## Задание
Замените «Huawei» на «Samsung» в строках списка от самого начала до строки с «point(512,48)» включительно и приведите эти строки заново, больше ничего не меняя. Картинки в ответ не включайте.

(Сохранённые записи)
▼

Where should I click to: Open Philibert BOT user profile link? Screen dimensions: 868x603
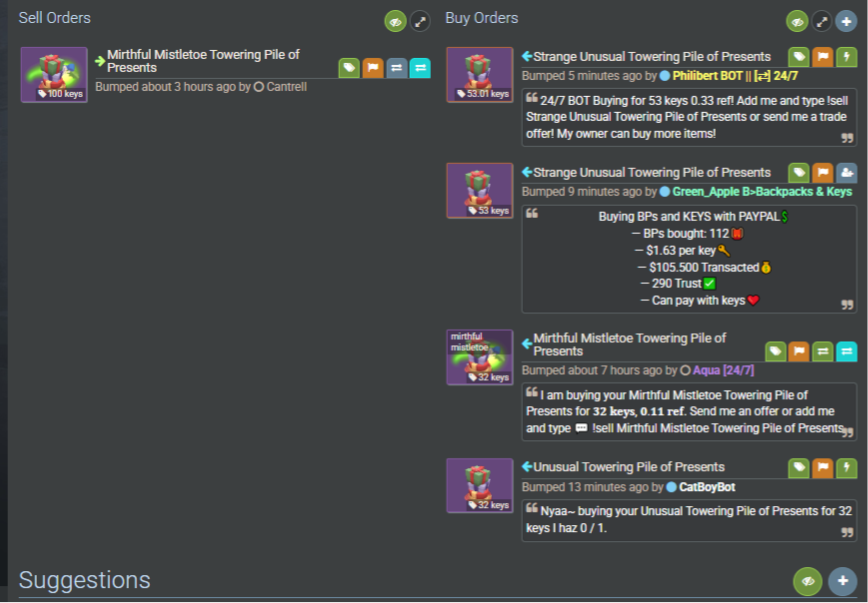click(735, 76)
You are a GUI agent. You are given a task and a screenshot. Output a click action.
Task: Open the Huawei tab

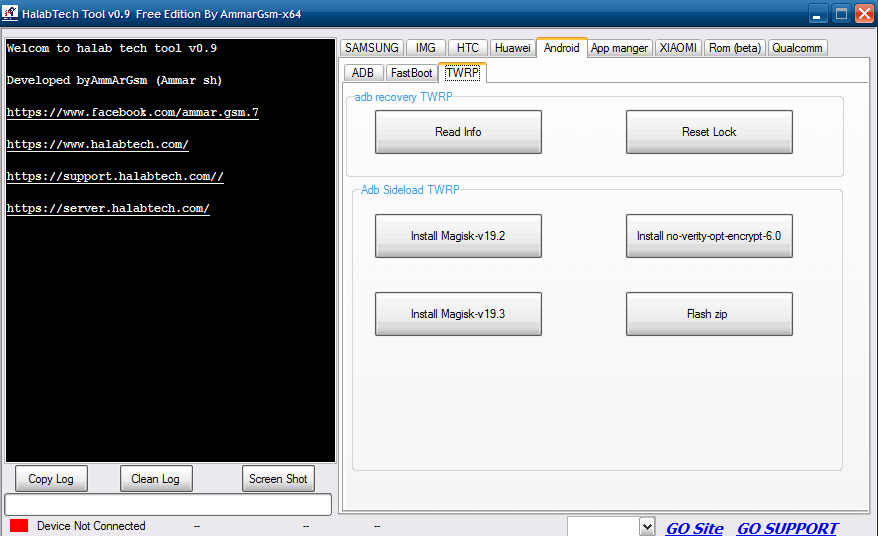point(512,48)
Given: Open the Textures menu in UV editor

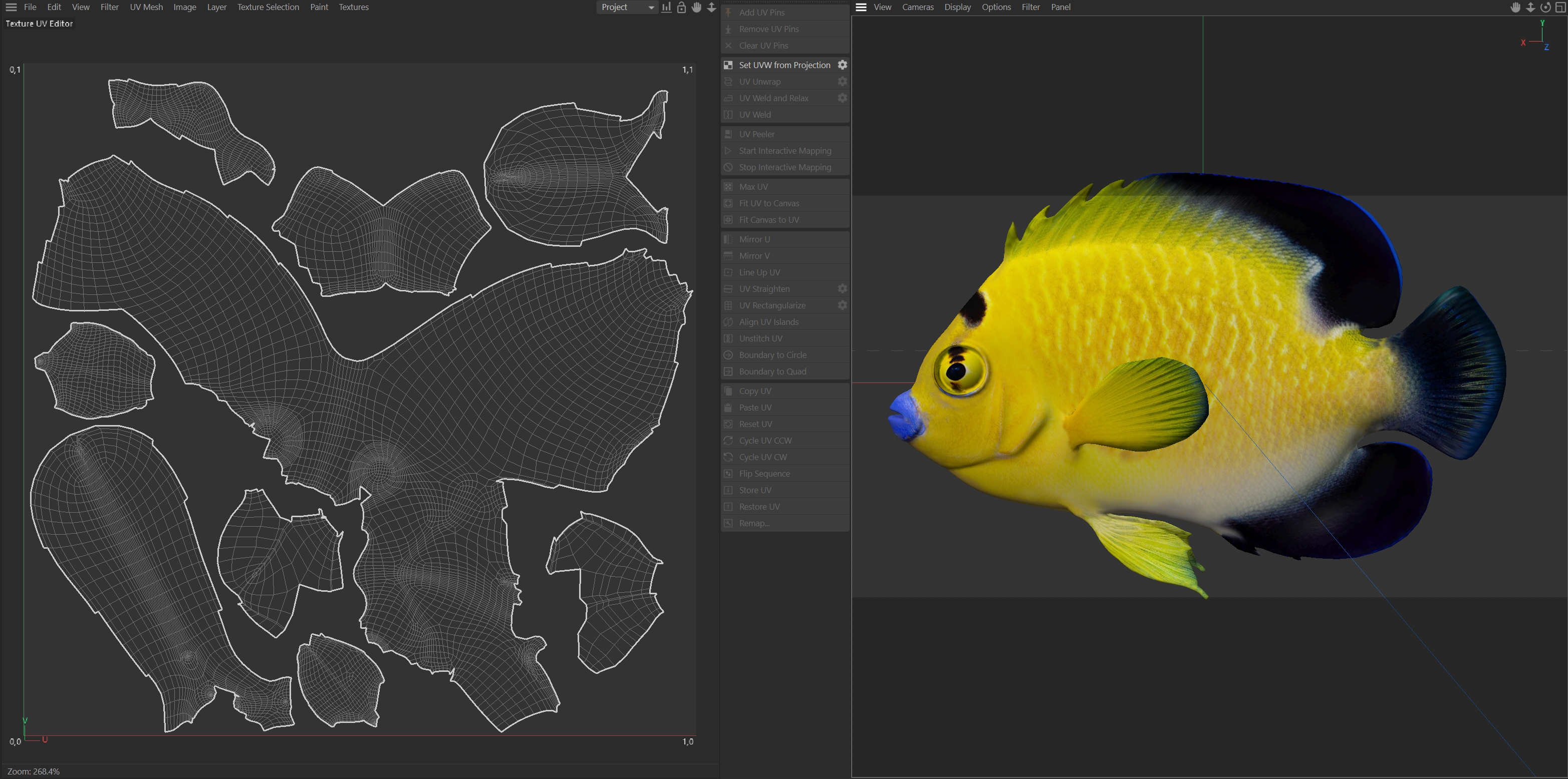Looking at the screenshot, I should pyautogui.click(x=353, y=8).
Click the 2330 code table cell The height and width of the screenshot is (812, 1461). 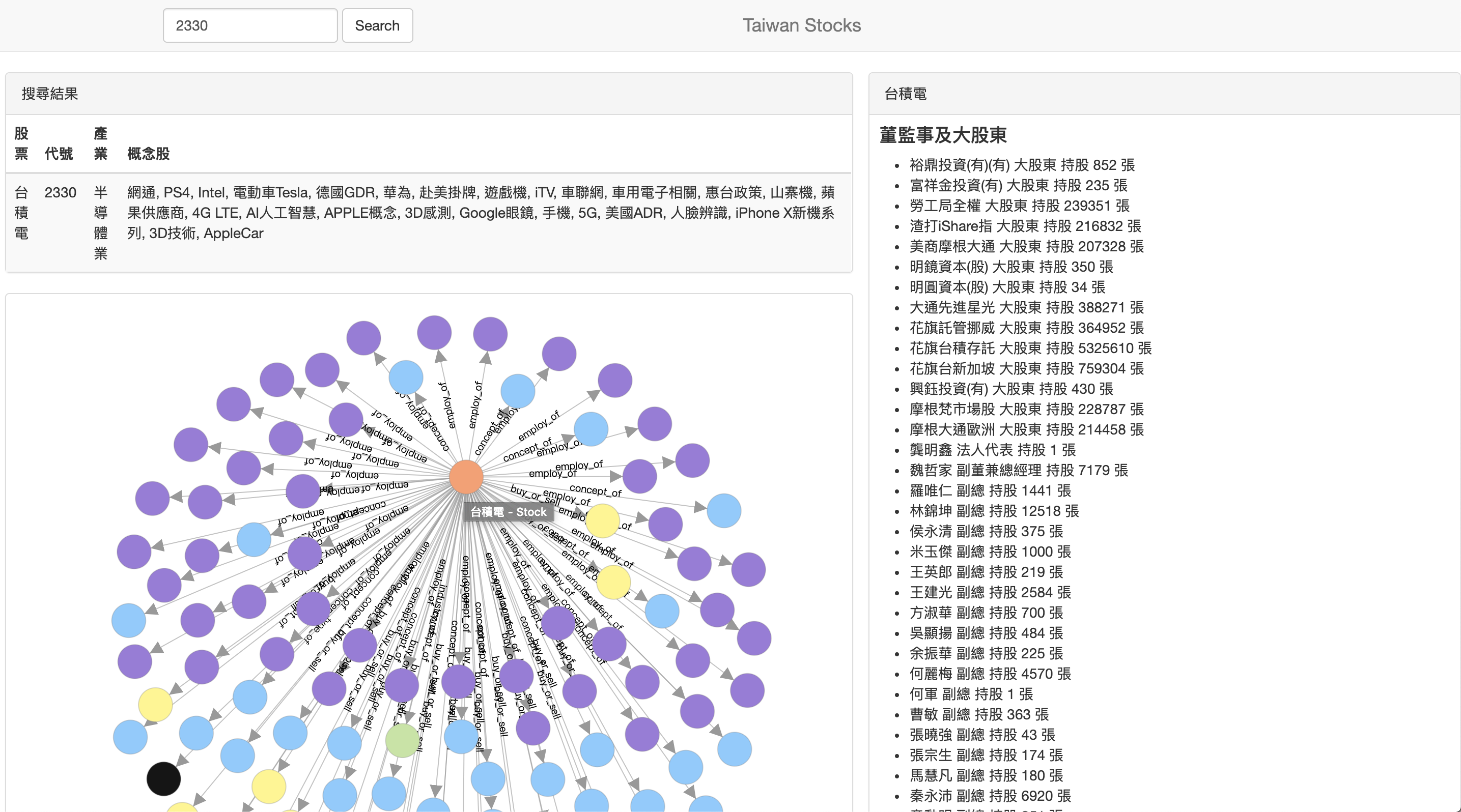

▲

## Решение
Where should I click to: Open Philibert BOT user profile link? Screen dimensions: 868x603
click(735, 76)
You are a GUI agent. You are given a task and a screenshot. Output a click action.
Task: Open the Samsung tab

point(512,48)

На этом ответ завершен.